++++ SELECTED TEXT ++++
If I played guitar professionally then I’d probably find it hard to not think about new pieces in the context of a gig-worthy repertoire.
I'm describing it in too vague terms to be appropriate, and most people might be thinking it in that way, but I genuinely think there's a part of it in a lot of the "I did this paid service as a weekend project" mentality.
Doing business is demanding, you've got compliance and documentation and code needs to be intelligible to other people and finances and marketing and planning and customer support and all that domain knowledge that allows you to catch more than one or two paying customers because your solution works in most of a sector of society and so on.
With this in mind you'll have an easy time seeing that your for fun, recreational project is not a business and that you can't think of it as one until users are starting to force you to by being so many or offering money for additional services.
Some people want to break out of the cycle, and you can't really blame them for it when the economy is hurting working people (ofcourse excluding that writing software is relative to other jobs a cushion job)
Now that I ended up finding a job as a waiter (of all things) I finally enjoy learning new things again. Before, I would get chronically stressed researching the job market, gathering keywords from job openings, consuming Udemy courses at 2x speed, using AI to plan the project and scaffold it. I was writing projects to save my life, because my finances are just that bad.
Surrendering and giving up the pursuit of work made all this mental load go away, and ironically made me progress in a personal skill level faster than anything else. I can now learn deeply. I can tinker with code to my heart's content. I can see all the warnings. I can research why this and that happen, without feeling like I have to "sigma grindset" every second.
++++ SUPPLIED ENTRIES ++++
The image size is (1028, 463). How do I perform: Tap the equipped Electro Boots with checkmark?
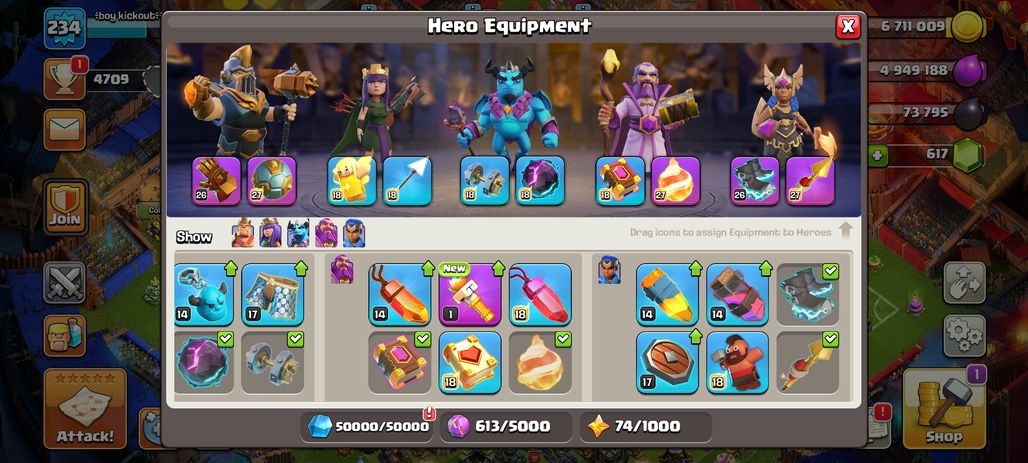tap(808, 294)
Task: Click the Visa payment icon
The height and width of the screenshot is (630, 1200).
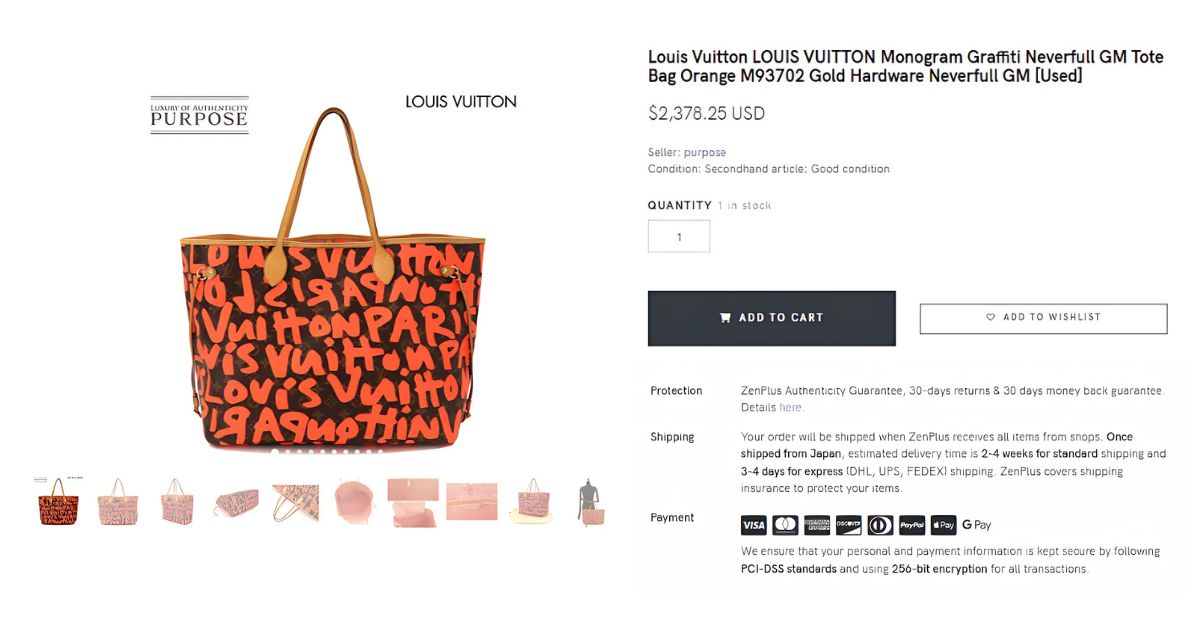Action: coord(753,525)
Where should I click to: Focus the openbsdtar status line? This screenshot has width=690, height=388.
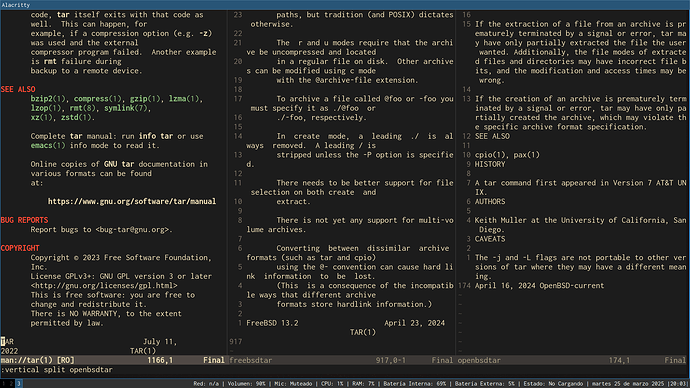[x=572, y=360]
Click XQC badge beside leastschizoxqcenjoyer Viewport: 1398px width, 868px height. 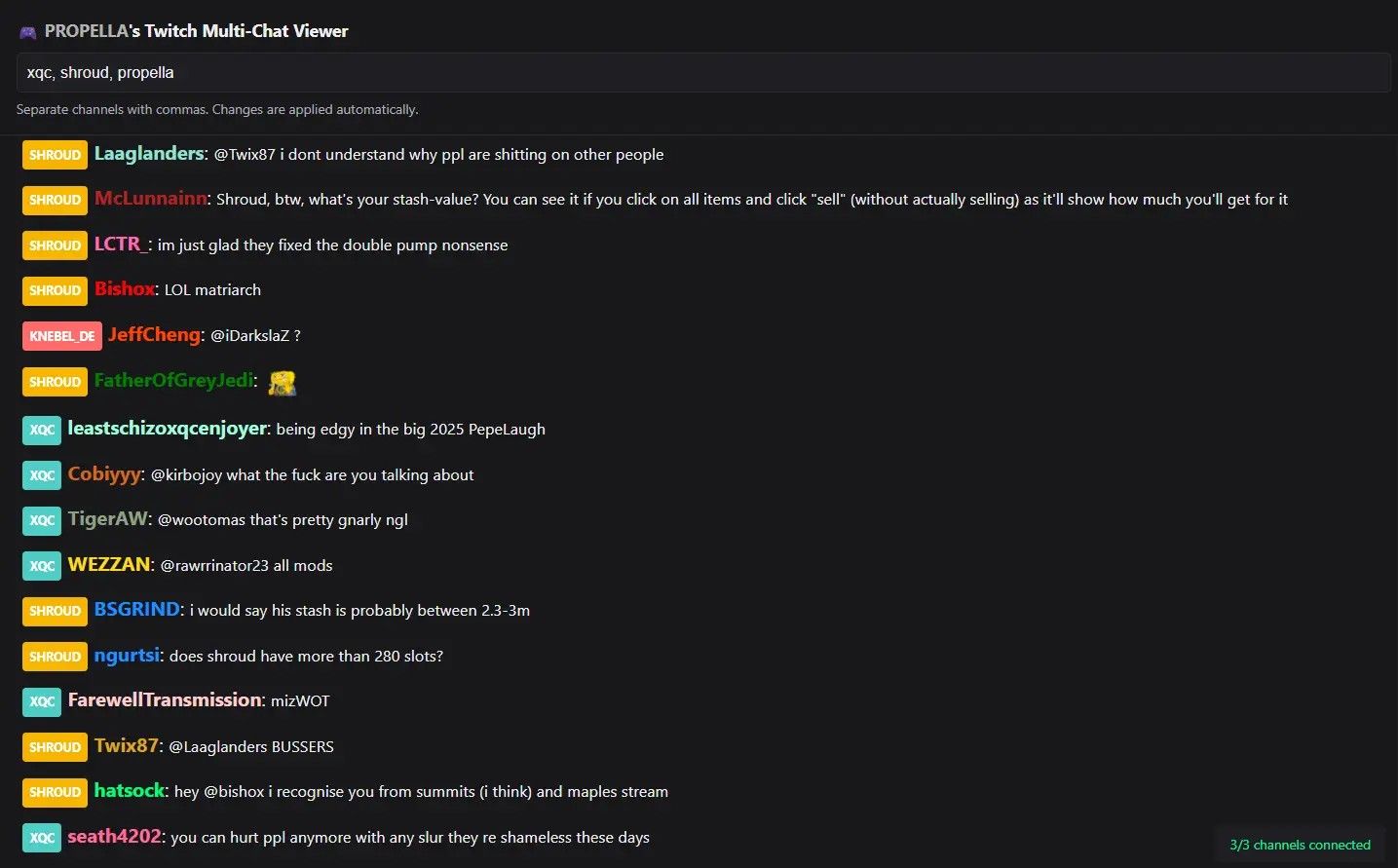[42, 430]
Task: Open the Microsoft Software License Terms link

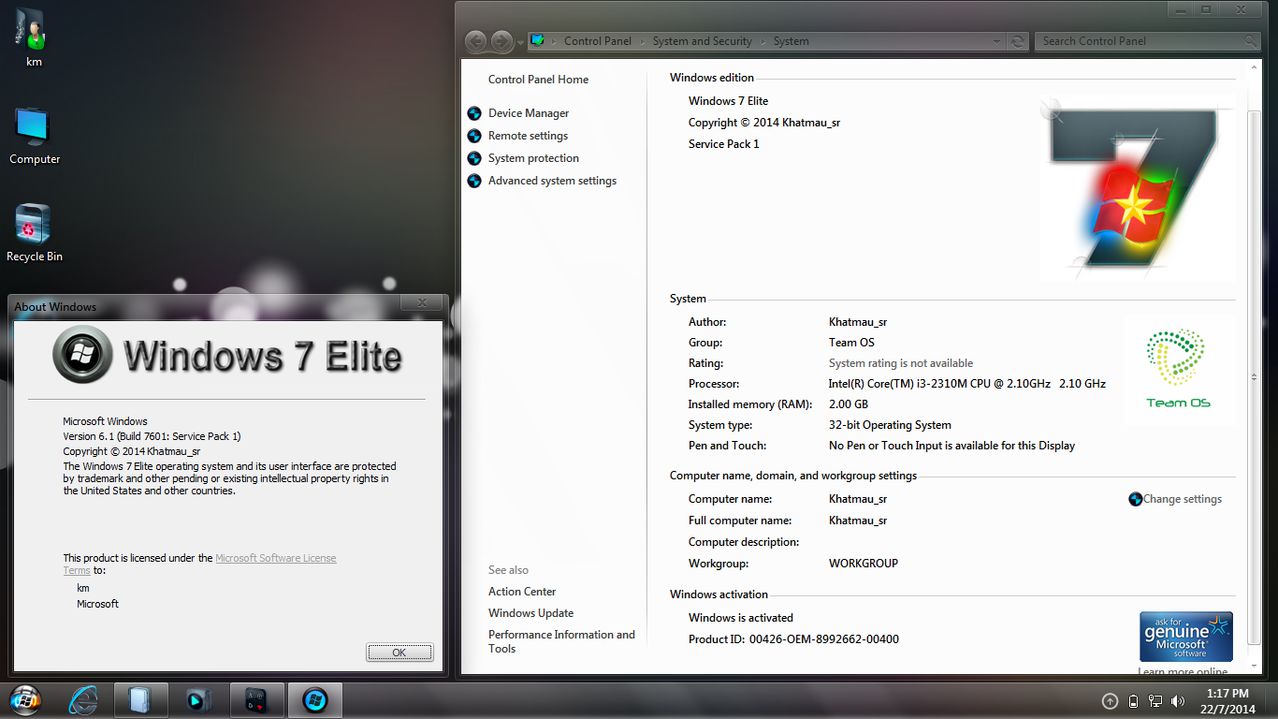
++++
• [WHAT IS EXPECTED]
Write out, word for word, everything in the passage on hobby projects from "With this in" down to "just that bad.".

• [TASK SOLUTION]
With this in mind you'll have an easy time seeing that your for fun, recreational project is not a business and that you can't think of it as one until users are starting to force you to by being so many or offering money for additional services.
Some people want to break out of the cycle, and you can't really blame them for it when the economy is hurting working people (ofcourse excluding that writing software is relative to other jobs a cushion job)
Now that I ended up finding a job as a waiter (of all things) I finally enjoy learning new things again. Before, I would get chronically stressed researching the job market, gathering keywords from job openings, consuming Udemy courses at 2x speed, using AI to plan the project and scaffold it. I was writing projects to save my life, because my finances are just that bad.